__WHAT YOU NEED TO DO__:
For the entries below, repeat exactly each line starting with the one that contains "Given: Click the" and going on through the one that contains "Image resolution: width=818", and no others.

__DATA RECORDS__:
-*-*-

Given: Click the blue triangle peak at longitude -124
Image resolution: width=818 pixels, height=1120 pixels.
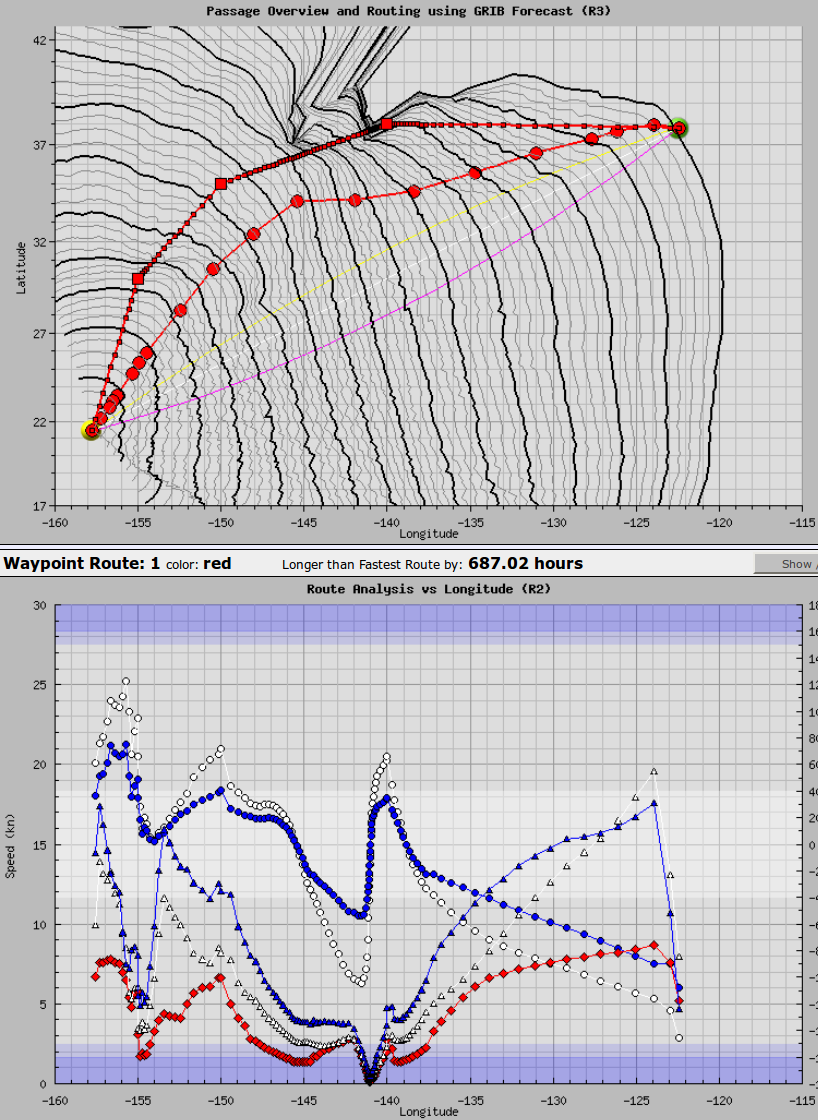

-*-*-

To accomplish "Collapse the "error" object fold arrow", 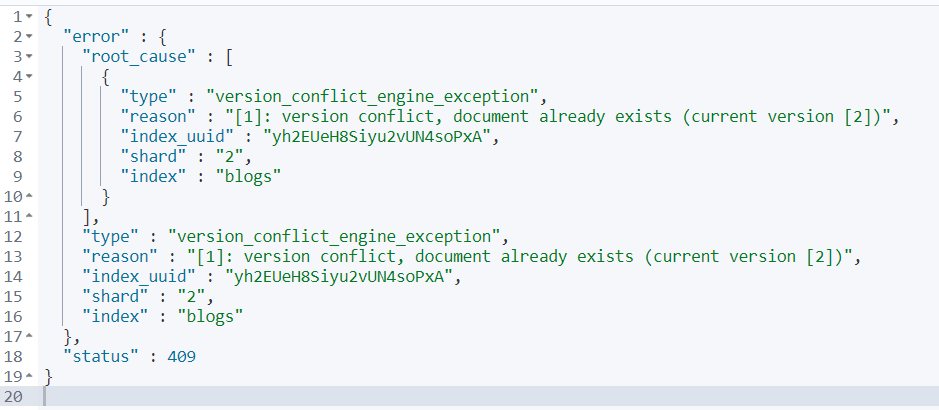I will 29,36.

-*-*-

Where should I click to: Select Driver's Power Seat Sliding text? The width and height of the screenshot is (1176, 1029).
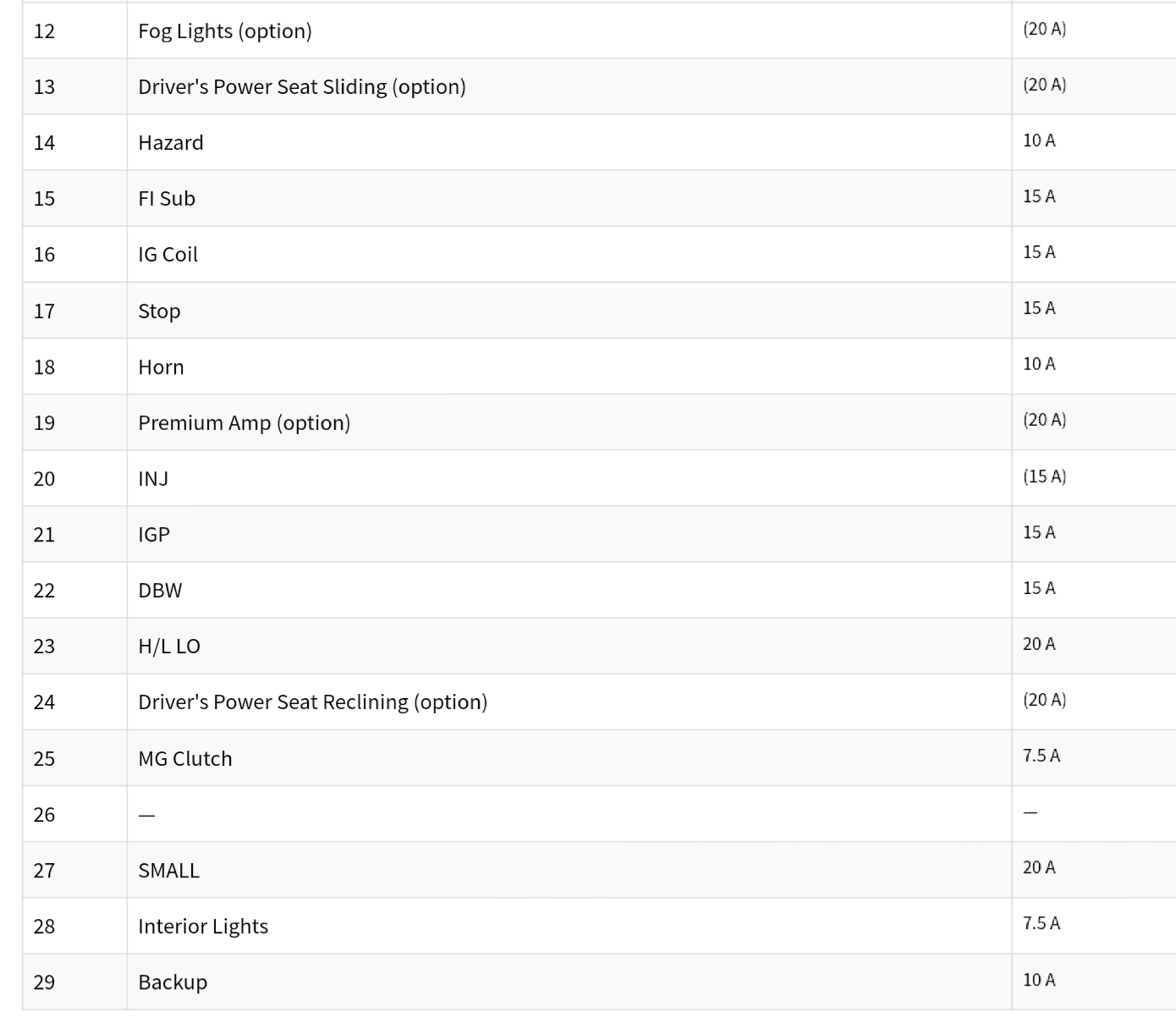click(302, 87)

-*-*-

__PROBLEM SOLUTION__:
Given: Click the blue triangle peak at longitude -124
Image resolution: width=818 pixels, height=1120 pixels.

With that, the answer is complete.